Утверждаясь в мысли о сложном единстве всего сущего, Кузнецов позднее сформулирует эстетико-мировоззренческий вектор этих лет: «Чем дальше проникал я вглубь страны, тем более в моем сознании складывались в общую сумму красоты самые неожиданные впечатления … Мною овладело любопытство неожиданного счастья – осуществить мою давнишнюю мечту, проникнуть в жизнь Востока… Я мысленно перенесся в степи на Волге с ее буддистами, огнепоклонниками, поэтами, художниками, мудрецами, верблюдами, птицами, барашками, узорами тканей; и это все было одной культуры, одно целое, нераздельное, проникнутое спокойной созерцательной тайной Востока» [4, с. 1].
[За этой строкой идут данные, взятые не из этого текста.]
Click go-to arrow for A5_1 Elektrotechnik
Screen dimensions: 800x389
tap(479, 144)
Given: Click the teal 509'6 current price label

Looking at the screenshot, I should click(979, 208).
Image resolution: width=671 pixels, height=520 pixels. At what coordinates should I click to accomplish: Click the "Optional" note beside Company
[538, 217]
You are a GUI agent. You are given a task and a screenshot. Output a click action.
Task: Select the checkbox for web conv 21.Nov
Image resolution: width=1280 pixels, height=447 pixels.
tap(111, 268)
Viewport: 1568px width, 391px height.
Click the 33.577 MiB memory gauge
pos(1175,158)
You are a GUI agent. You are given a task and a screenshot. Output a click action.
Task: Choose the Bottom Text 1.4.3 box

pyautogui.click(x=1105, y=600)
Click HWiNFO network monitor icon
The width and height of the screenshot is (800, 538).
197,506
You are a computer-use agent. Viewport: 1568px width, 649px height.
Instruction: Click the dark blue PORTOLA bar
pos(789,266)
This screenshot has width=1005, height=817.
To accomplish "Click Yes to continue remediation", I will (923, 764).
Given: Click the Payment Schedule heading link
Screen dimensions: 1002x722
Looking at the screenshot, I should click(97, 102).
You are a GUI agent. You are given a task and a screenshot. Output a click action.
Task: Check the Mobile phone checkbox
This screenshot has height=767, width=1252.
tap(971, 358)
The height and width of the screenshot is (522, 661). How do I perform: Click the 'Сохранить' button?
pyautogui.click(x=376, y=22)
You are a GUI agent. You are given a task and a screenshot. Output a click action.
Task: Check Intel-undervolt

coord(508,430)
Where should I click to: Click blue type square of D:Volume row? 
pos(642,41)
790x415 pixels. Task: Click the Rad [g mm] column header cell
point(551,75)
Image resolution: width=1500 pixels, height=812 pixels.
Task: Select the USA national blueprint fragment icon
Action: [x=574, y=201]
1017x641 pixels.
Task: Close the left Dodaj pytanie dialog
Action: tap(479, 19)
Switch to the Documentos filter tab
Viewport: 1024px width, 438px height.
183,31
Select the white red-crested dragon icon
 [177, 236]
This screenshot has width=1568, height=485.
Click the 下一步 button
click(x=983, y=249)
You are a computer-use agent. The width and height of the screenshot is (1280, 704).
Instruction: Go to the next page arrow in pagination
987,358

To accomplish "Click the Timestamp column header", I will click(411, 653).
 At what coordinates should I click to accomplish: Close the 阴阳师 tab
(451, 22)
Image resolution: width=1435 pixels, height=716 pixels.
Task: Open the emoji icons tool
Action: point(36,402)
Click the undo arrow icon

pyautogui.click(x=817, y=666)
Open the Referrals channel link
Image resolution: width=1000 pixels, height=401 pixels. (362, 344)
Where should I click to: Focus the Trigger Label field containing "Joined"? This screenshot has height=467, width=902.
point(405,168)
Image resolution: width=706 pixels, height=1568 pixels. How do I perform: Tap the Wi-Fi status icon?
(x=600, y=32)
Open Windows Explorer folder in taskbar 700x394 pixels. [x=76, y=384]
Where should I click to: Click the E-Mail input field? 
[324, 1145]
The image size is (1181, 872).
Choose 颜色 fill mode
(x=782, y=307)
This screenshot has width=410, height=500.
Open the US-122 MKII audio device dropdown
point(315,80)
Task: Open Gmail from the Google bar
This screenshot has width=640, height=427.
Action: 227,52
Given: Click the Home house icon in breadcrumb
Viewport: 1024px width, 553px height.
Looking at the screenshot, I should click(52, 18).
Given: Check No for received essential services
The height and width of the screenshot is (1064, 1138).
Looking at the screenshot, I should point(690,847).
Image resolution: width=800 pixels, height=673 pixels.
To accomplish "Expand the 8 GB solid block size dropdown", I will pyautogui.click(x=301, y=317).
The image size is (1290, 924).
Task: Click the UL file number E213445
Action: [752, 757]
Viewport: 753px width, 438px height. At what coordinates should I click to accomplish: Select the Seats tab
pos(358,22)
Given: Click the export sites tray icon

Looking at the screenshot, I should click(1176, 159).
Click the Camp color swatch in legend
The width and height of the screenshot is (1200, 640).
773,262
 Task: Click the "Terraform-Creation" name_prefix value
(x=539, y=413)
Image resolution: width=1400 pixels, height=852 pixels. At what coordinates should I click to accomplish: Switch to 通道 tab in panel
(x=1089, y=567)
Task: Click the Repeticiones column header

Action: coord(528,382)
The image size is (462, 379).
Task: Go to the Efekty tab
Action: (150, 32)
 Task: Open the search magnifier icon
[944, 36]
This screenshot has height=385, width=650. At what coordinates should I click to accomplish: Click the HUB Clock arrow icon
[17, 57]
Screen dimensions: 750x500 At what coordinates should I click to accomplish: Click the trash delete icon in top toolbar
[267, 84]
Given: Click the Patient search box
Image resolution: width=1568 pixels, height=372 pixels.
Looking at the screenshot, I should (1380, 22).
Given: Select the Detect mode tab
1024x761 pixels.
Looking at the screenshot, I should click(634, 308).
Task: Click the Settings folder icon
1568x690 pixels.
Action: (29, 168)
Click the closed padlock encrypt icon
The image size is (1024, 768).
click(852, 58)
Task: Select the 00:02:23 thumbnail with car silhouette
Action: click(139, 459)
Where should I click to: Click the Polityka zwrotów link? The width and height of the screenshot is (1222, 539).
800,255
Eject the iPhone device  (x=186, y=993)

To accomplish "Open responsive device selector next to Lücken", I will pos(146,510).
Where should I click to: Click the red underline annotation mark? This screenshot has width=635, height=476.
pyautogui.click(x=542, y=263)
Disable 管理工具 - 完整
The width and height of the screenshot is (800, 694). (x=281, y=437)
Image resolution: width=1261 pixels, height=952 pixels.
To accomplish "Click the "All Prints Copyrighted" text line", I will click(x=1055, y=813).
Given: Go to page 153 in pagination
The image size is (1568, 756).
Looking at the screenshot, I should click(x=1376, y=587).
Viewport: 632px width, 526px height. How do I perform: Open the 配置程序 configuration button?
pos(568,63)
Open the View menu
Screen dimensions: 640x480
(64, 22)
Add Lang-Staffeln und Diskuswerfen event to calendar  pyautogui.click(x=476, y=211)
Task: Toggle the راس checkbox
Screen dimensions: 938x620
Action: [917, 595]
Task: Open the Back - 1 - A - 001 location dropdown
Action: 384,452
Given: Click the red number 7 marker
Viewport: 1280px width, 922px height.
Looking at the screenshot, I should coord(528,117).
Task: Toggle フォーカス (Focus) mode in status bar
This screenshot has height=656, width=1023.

В работе «Утро в горах» (1913–1915, частное собр., Санкт-Петербург) художник сопрягает лилово-розовые горы, деревья, фигуры женщин в желтых одеяниях и лапидарно обозначенных овец на насыщенно-изумрудном растительном фоне. Устремленным ввысь и направо горным пикам находится соответствие в размещенной по диагонали налево улетающей птичьей стае. Этот мотив подчеркивает бесконечность пространства, разворачивающегося за пределы изображения. Концентрируя характерные атрибуты жизни природы, мастер насыщает их множеством оттенков цвета, стягивающихся в цельный образ.

Сюжет этой картины «Буддийского» цикла в определенной мере сопоставим с традиционным возвышенным отношением к горам китайцев и японцев. В их лирике, воспевающей отшельничество среди прекрасной безмятежности природы, горы символизировали связующее место между человеком и небом. Здесь человек приобщался к духовному абсолюту, который имманентно присутствует в природе.

Объединение в буддизме природы и человека общим понятием «среды обитания», то есть единым биосферным началом развивающейся и изменяющейся жизни, оказалось созвучным мировоззрению Кузнецова. Бесконечный круговорот сансары, видение мира как непрерывной цепи возникновения и исчезновения, могло привлечь художника с его тягой к осмыслению извечных естественных процессов.

Уясняя корневые моменты этой эстетической парадигмы восточных культур, Кузнецов апеллирует к иконографии дальневосточного искусства: точка зрения издали и сверху, разворачивание пространства за пределы картинной плоскости, единообразие идеальных женских лиц, особое изящество поз фигур и трактовки складок одежды.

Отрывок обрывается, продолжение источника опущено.